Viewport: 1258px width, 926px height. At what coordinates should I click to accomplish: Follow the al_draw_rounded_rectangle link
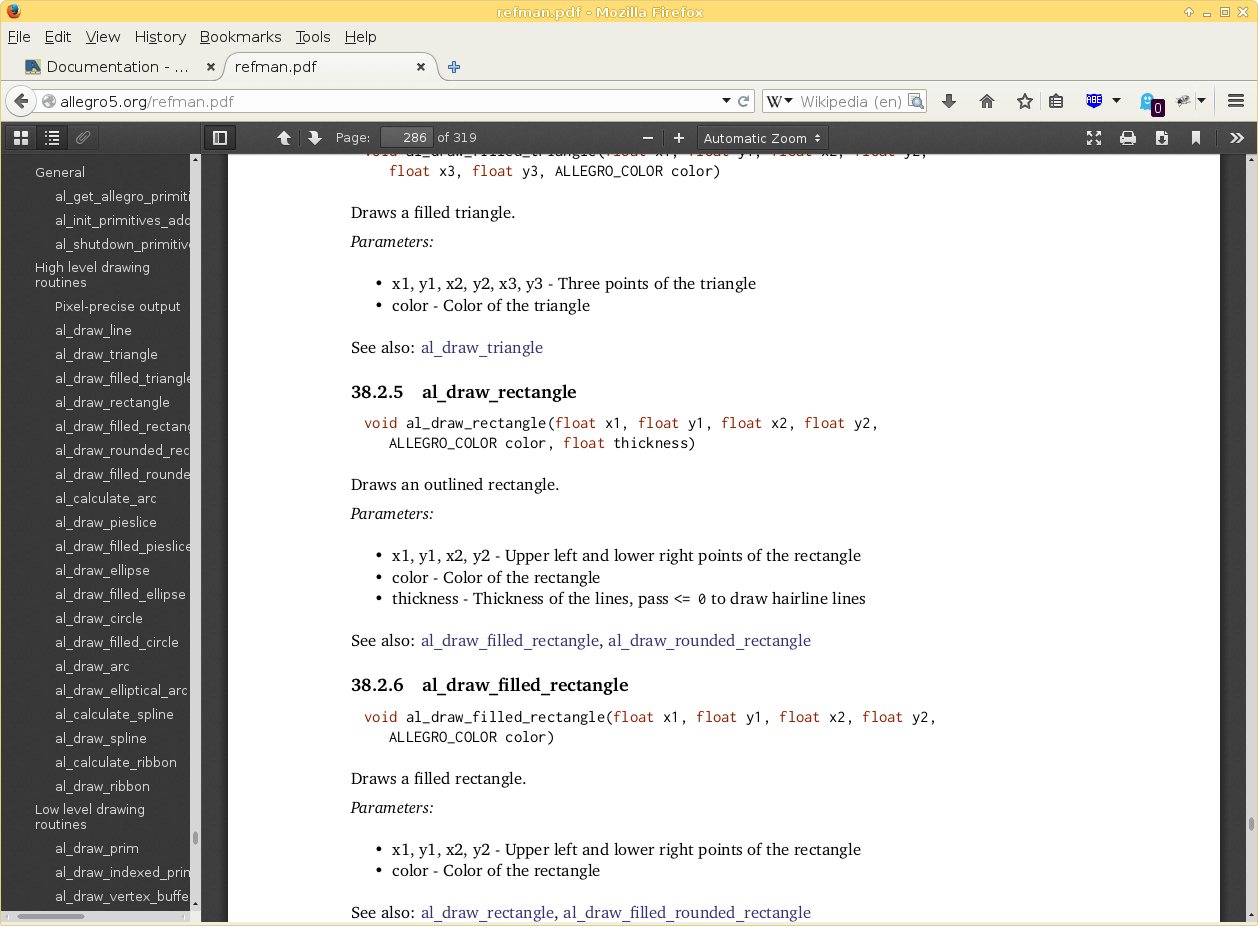pos(709,640)
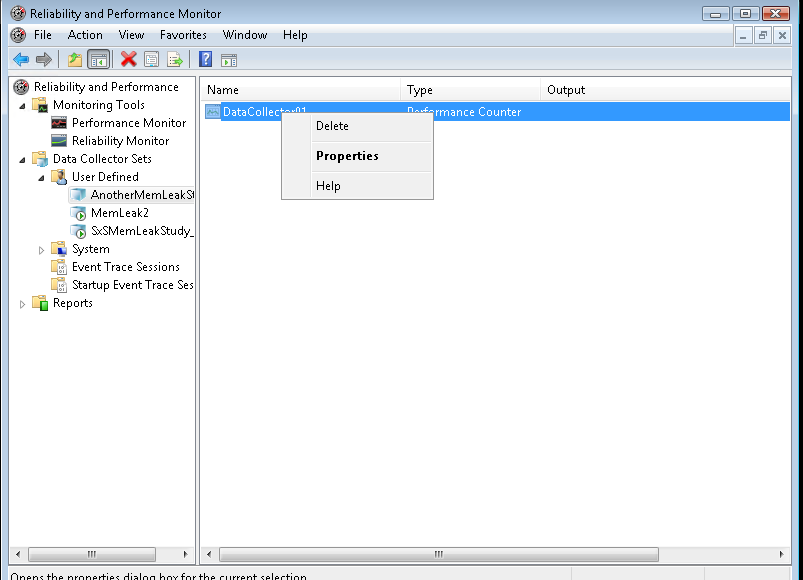Choose Delete from the context menu
The width and height of the screenshot is (803, 580).
[x=332, y=126]
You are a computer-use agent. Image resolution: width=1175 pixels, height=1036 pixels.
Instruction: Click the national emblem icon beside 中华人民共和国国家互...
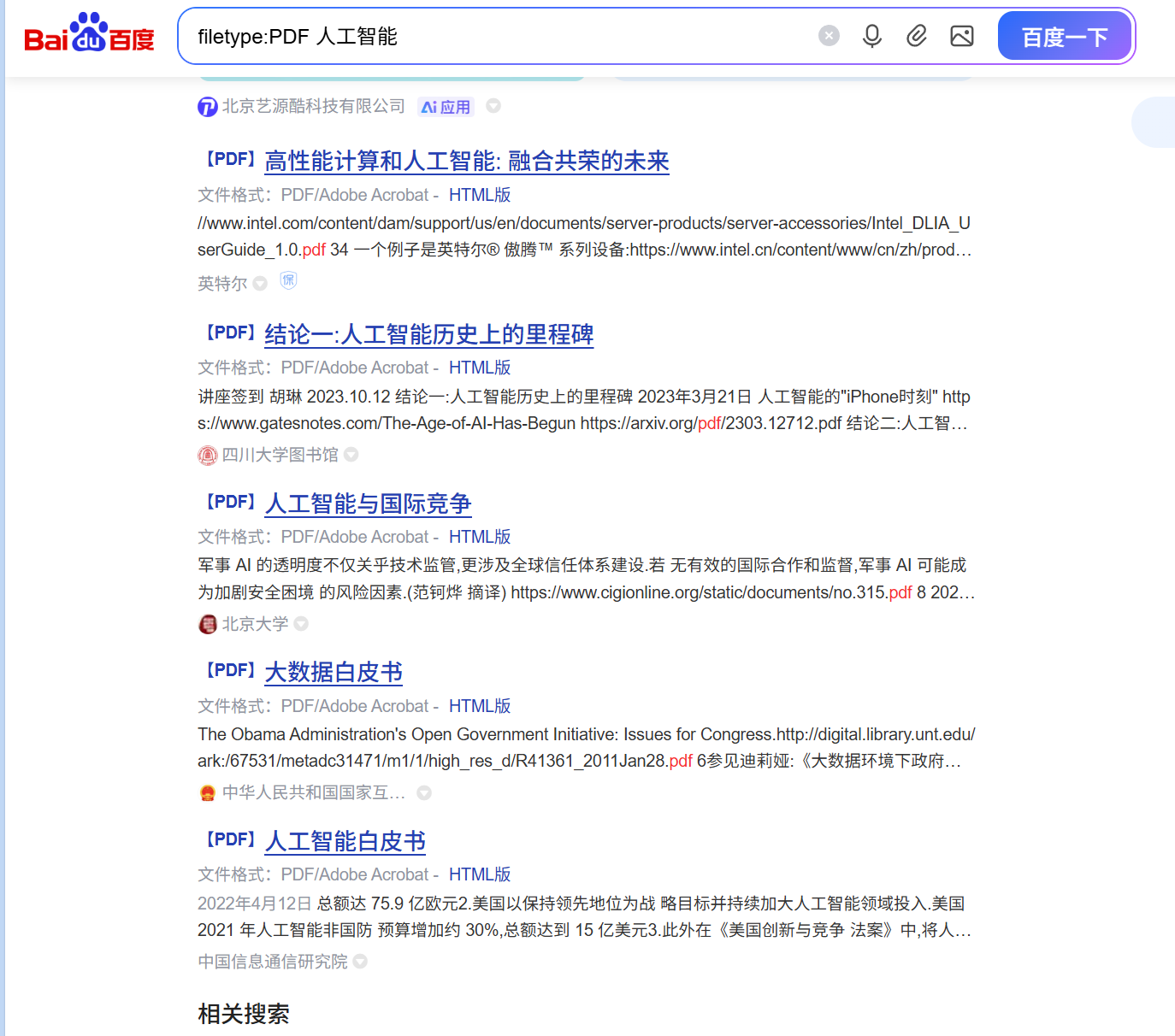coord(208,792)
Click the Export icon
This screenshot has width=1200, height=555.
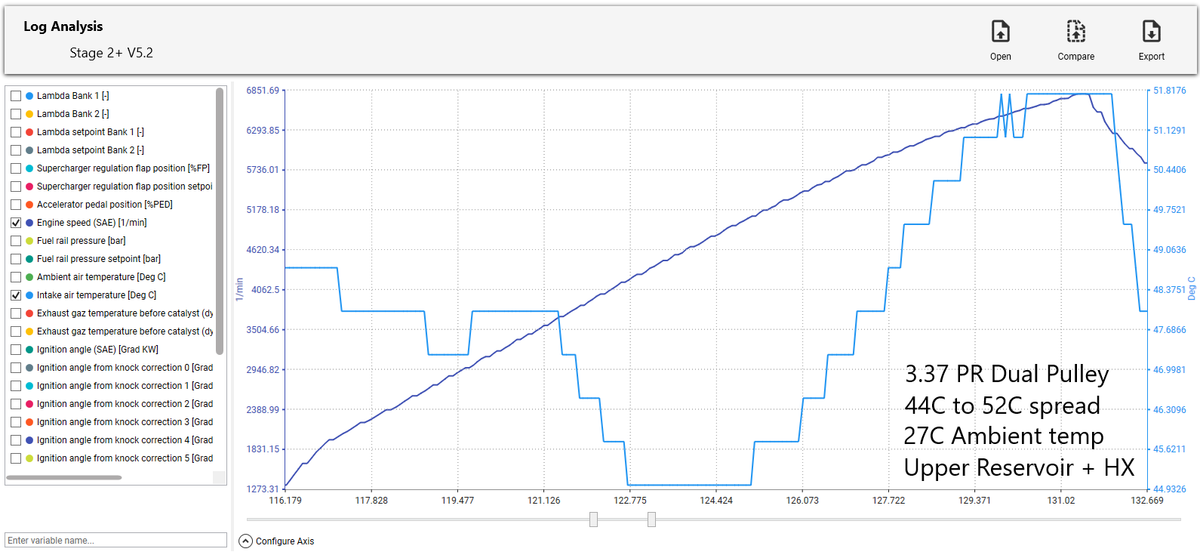coord(1151,31)
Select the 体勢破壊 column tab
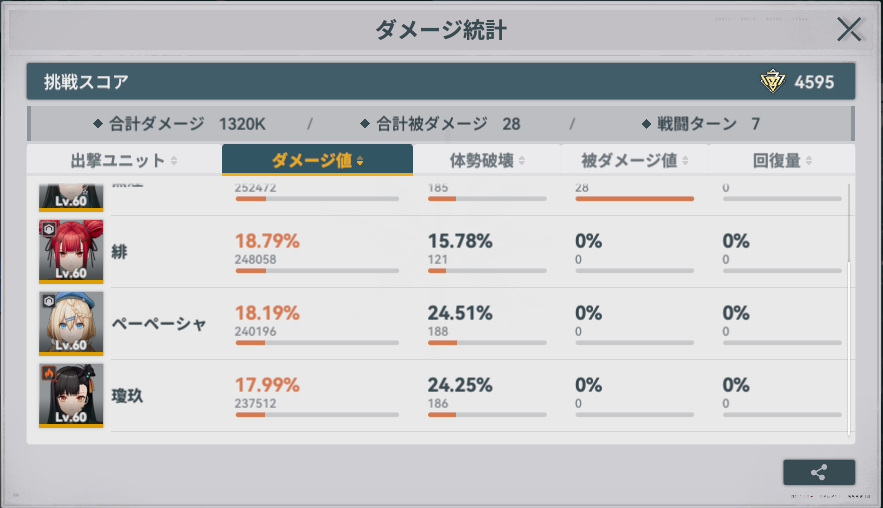The width and height of the screenshot is (883, 508). pyautogui.click(x=487, y=160)
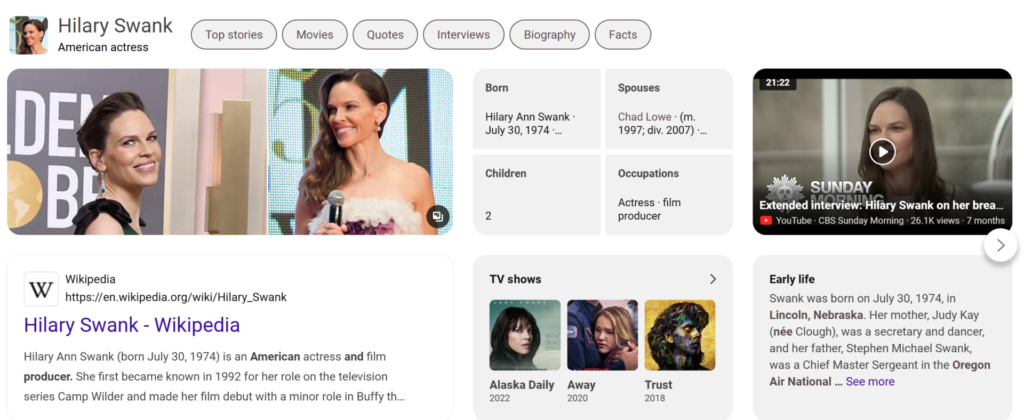
Task: Open the Away show thumbnail
Action: coord(602,336)
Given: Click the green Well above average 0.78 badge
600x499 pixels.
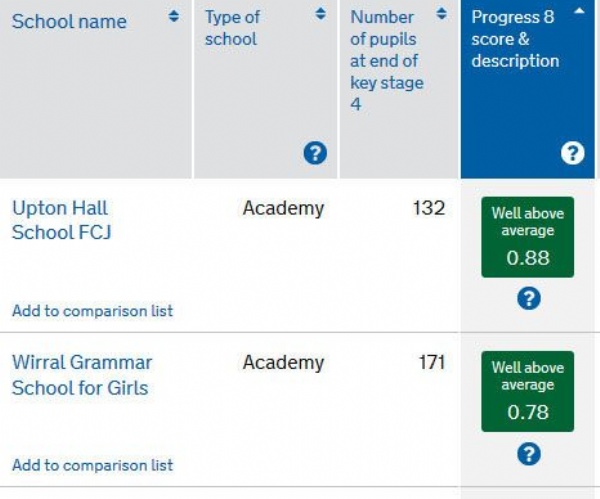Looking at the screenshot, I should [528, 391].
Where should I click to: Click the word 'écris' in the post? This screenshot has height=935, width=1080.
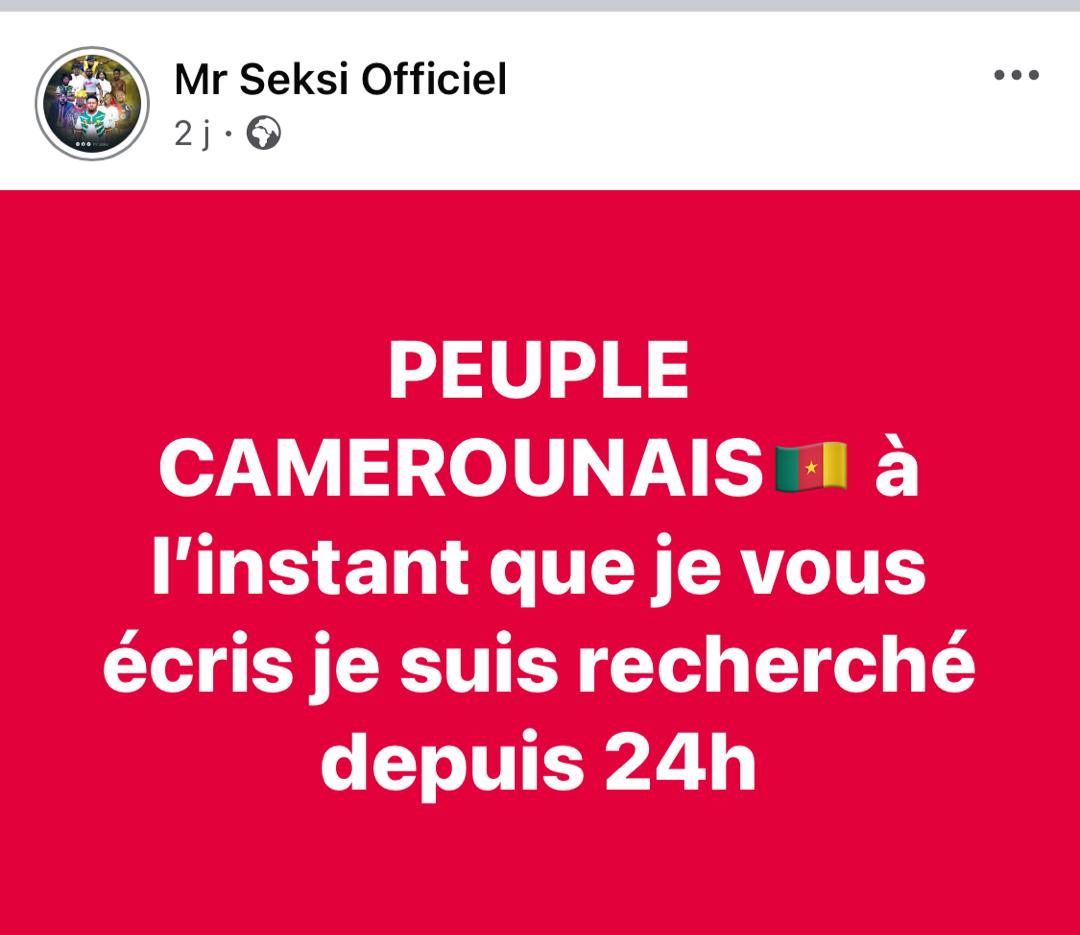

..............................

In the records above, find the line that contains "Select the 体勢破壊 column tab", then write it out along with every line after it, exactly, through the last one. Leave the pictures out.

Select the 体勢破壊 column tab
The width and height of the screenshot is (883, 508). pyautogui.click(x=487, y=160)
Task: Open the Away show thumbnail
Action: coord(602,336)
Given: Click the green Well above average 0.78 badge
600x499 pixels.
Looking at the screenshot, I should [528, 391].
Where should I click to: Click the word 'écris' in the post? This screenshot has height=935, width=1080.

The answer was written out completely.